--- Text block ---
-- start --

Saturday, March 10, 2012

30th Annual Run for the Oaks 5k Race Report

Executive Summary:
1st overall in 15:15. After the race, my bag was stolen from the start/finish area. Note to self: do not use a clear, plastic Target bag to conceal your wallet. Joke is on them, though, because I put my racing flats in there too. Unless the perpetrator has a WWI-style gas mask, all will be quiet on the western front after they take a whiff and experience complete nervous system failure. I use this method of defense for all my valuables. If anyone ever opens my safe deposit box, my senior-year football pads will destroy every living thing in a 20-mile radius.


"Also, I promise that you can all haz cheezburger. Unless you're on food stamps."

Pre-Race:
The last week was Spring Break! WOOOOOOO! Unfortunately, my partner-in-crime and all my law school friends skedaddled out of town, so I was left to work, to run, and to befriend beach-balls. It has been a full week, and the closest thing I now have to social interaction with other living organisms is when I vigorously scratch the lice in my stranded-island beard. Fortunately, I think they are about to gain sentience. Unfortunately, I have a feeling that head lice will vote for the Tea Party candidate.





Anyway, ran oodles of miles! Did frooples of work! Watched scazipoofles of online TV! Am currently unstoppable in Scrabble! Yeah, totally put scazipoofles on two triple word scores. NO. BIG. DEAL.


Anyway Part Two: Electric Bugaloo, decided to race so I could cash in some running store gift cards and once again experience the delight of Downtown Raleigh. Are the bars on the windows to keep you out, or to KEEP SOMETHING IN? (/ominous gong) (//fart noise)

-- end --

--- Provided data ---

-- start --

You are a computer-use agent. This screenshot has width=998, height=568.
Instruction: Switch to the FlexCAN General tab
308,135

-- end --
-- start --

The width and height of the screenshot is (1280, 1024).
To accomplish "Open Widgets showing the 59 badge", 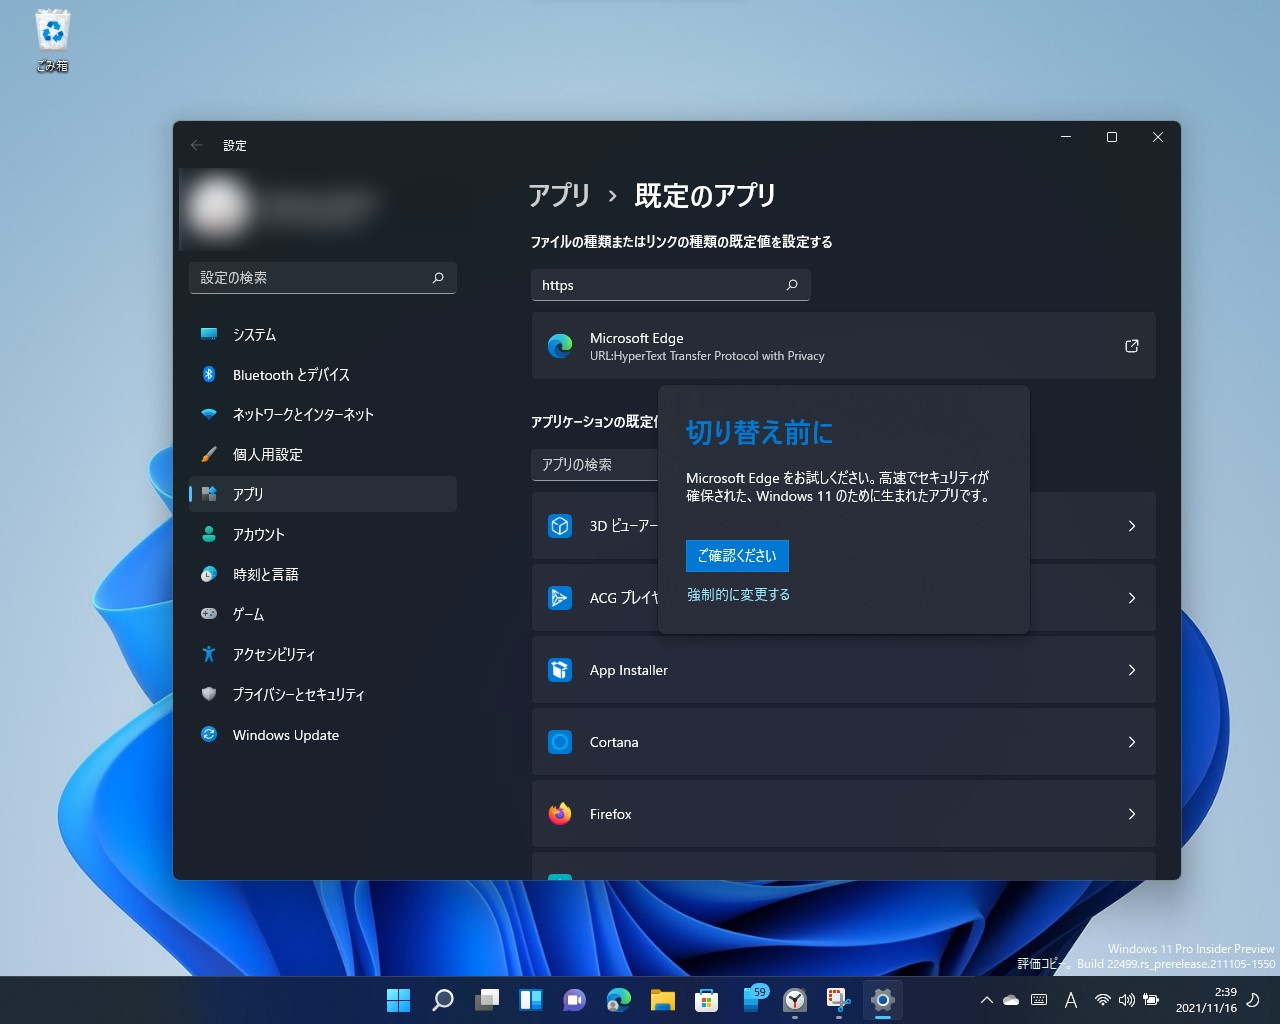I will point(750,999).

-- end --

--- Directions ---
**A.** Using the race report, answer each question:
(i) What finishing time does the race report give?
(ii) Besides the wallet, what was in the stolen bag?
(iii) What did the writer want to cash in by racing?
**B.** Which lines of the listing contain the word "screenshot"? Collect and copy each of those lines, matching the word's case.
The race report and the listing have no connection to each other.

--- Replies ---
**A.**
(i) 15:15
(ii) Racing flats
(iii) Running store gift cards

**B.**
You are a computer-use agent. This screenshot has width=998, height=568.
The width and height of the screenshot is (1280, 1024).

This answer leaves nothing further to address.